Natürlich könnte man sagen „Aber es ist doch zauberhaft!“ Ja, für die Kinder. Für uns Eltern ist der Wichtel eher ein zusätzlicher unsichtbarer Chef, der permanente Kreativität, Pünktlichkeit und Übernachtaktionen verlangt. „Wo ist der Wichtel heute Nacht?“ – fragt das Kind. „Keine Ahnung, vielleicht in der Garage?“ – denkt die übermüdete Mutter. Hand aufs Herz, wie viele Nächte hält man den Zauber durch, bis man statt Zuckerstreusel nur noch schlechte Laune verstreut? 
Vor allem, der Wichtel schafft Erwartungen. Heute ein Brief, morgen ein originelles Geschenk, übermorgen ein lustiger Streich –  und wie erklärt man dem Nachwuchs eigentlich, dass der Wichtel letzte Nacht anscheinend schlicht… vergessen hat, etwas zu tun? Und nächstes Jahr? Kann man ja nicht die alten Streiche wieder aufwärmen. Irgendwann fragt sich das Kind: „Wieso hat der Wichtel bei uns eigentlich weniger gemacht als bei meiner Freundin?“ Zack, die Weihnachtsmagie wird zur stressigen Vergleichs-Performance. Mal ganz abgesehen von den zusätzlichen Kosten, die die kleinen Kerlchen produzieren.
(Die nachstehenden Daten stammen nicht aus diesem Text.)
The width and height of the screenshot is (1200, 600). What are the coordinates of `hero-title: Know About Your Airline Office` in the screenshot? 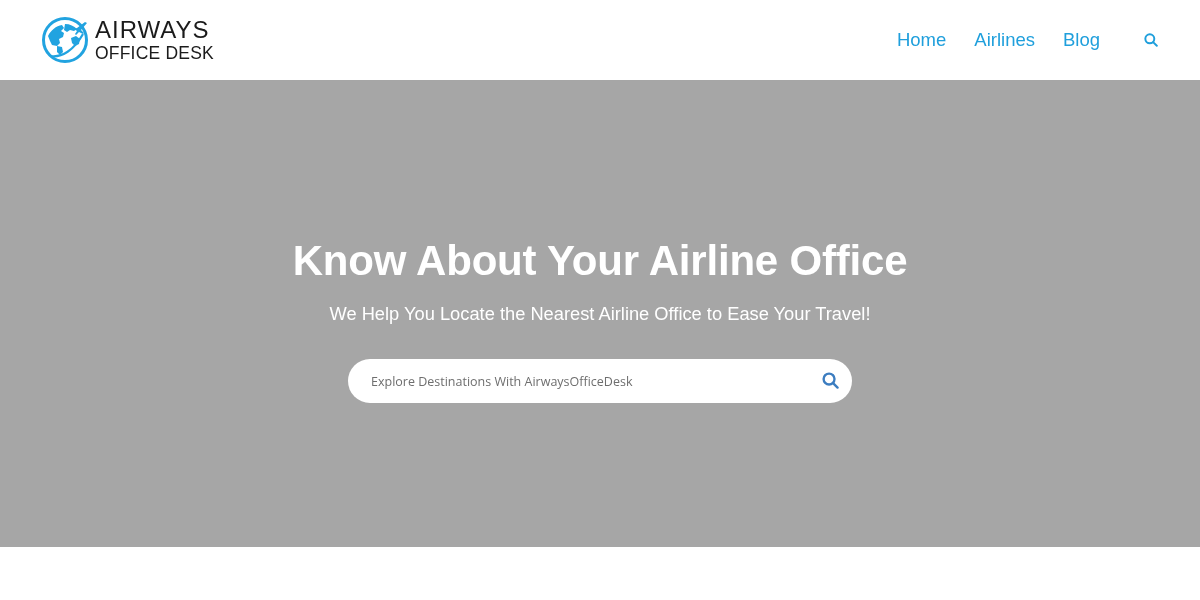 It's located at (600, 261).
Also, lieber Wichtel: Kümmere dich um die Tiere im Stall, bewache die Kornspeicher – und lass uns Eltern den Advent genießen. Wir haben schon - natürlich selbstgebastelte - Adventskalender, Nikolausstiefel, Schulaufführungen, Plätzchenbacken und Geschenkeshopping. Noch ein Brauch – und wir melden uns wegen mentaler Überlastung arbeitsunfähig.